## WHAT YOU SHOULD DO
Reproduce the records below exactly; the images should not appear.

┄┄┄┄┄┄┄┄┄┄

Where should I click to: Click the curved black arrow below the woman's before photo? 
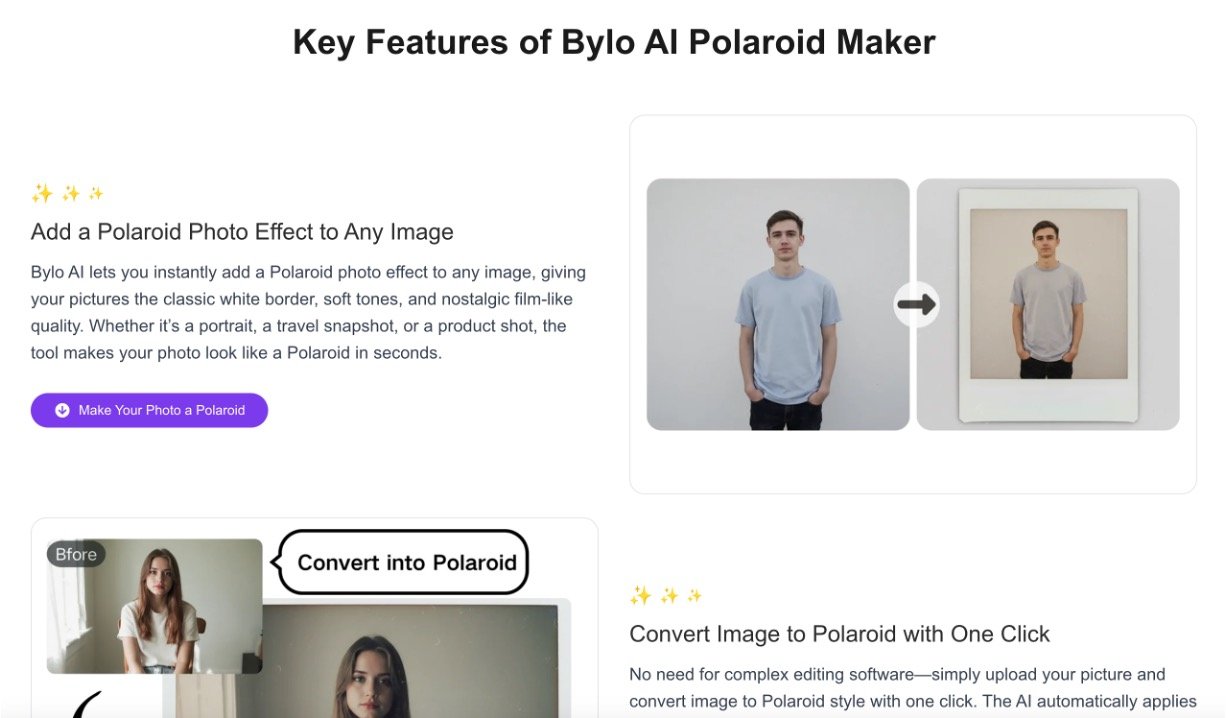click(90, 704)
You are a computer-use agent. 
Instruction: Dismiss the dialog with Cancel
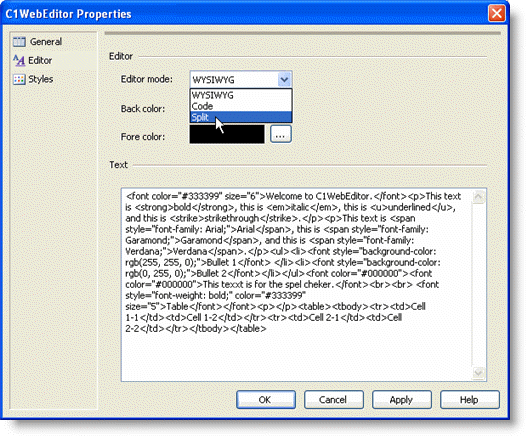[333, 400]
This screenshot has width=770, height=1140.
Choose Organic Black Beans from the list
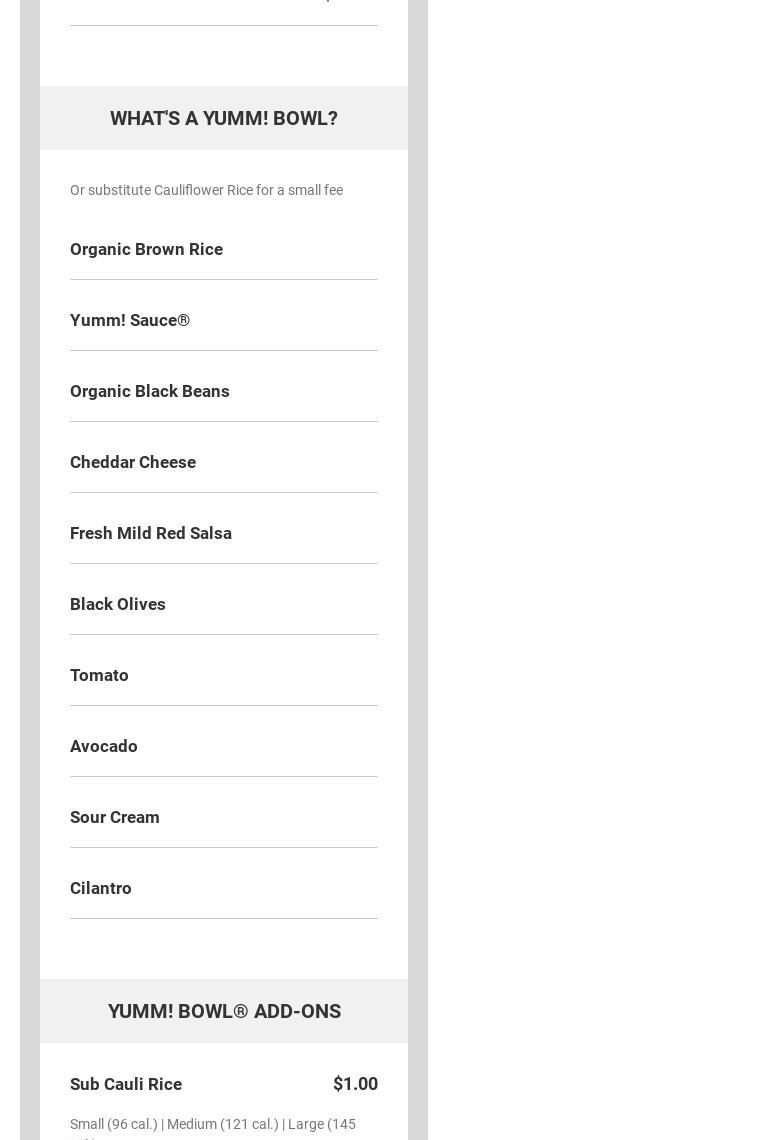pyautogui.click(x=150, y=391)
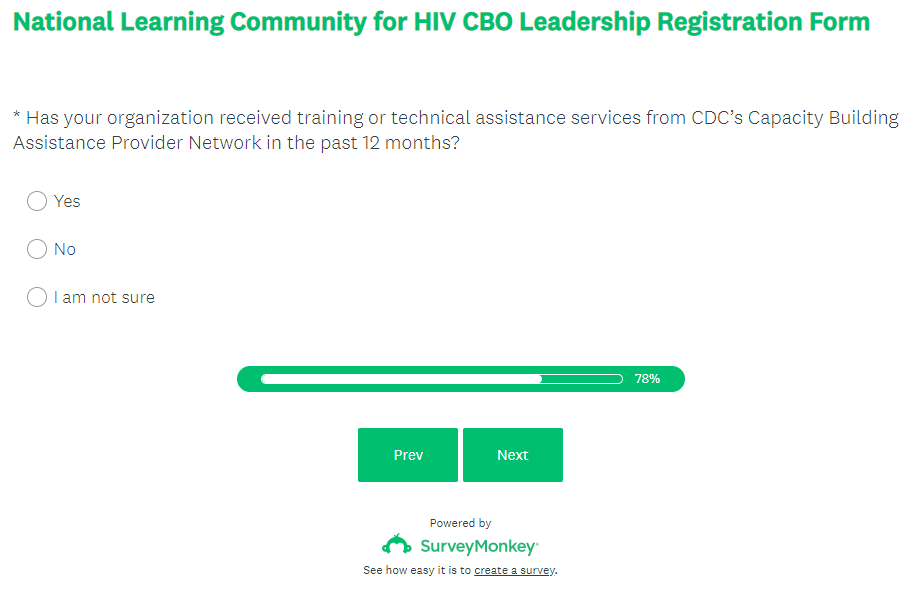Click the "I am not sure" label text

click(x=104, y=297)
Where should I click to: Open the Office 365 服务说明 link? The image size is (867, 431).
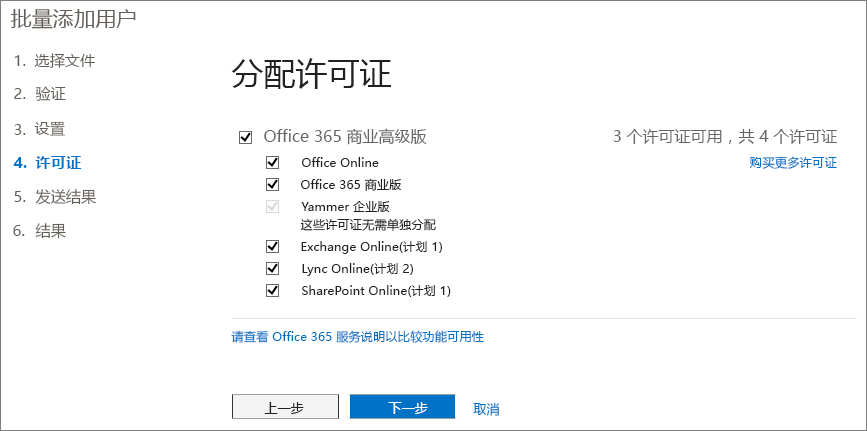[x=357, y=337]
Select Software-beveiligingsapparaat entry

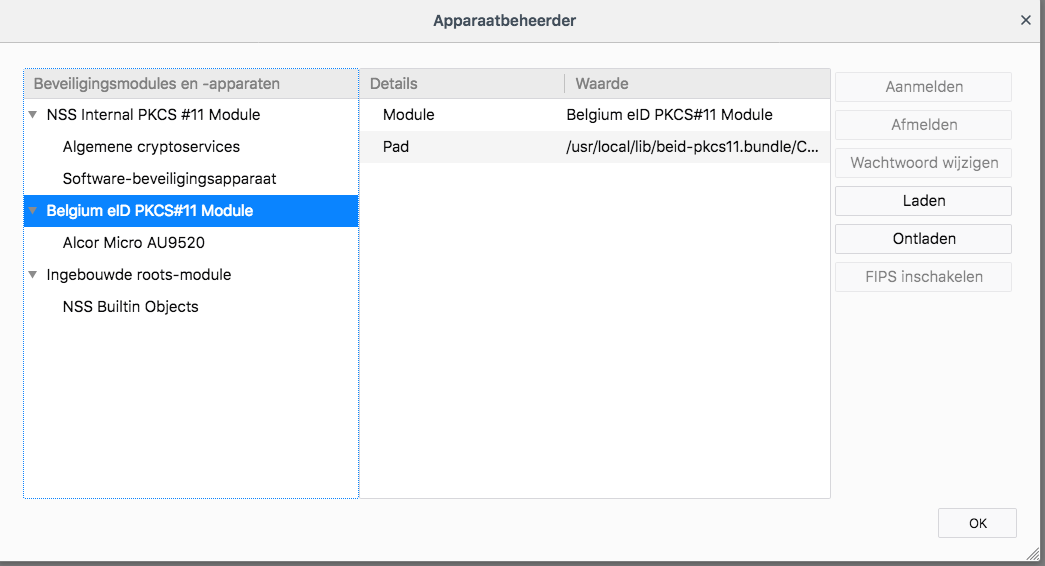169,179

┄┄┄┄┄┄┄┄┄┄

## ANSWER SPACE
Where should I click to: Click the curved black arrow below the woman's before photo? 
click(90, 704)
You are a computer-use agent. 
Instruction: Dismiss the dialog with Cancel
[333, 400]
This screenshot has width=770, height=1140.
Choose Organic Black Beans from the list
pyautogui.click(x=150, y=391)
Click the "I am not sure" label text

click(x=104, y=297)
Where should I click to: Open the Office 365 服务说明 link? The image size is (867, 431).
[x=357, y=337]
Select Software-beveiligingsapparaat entry

169,179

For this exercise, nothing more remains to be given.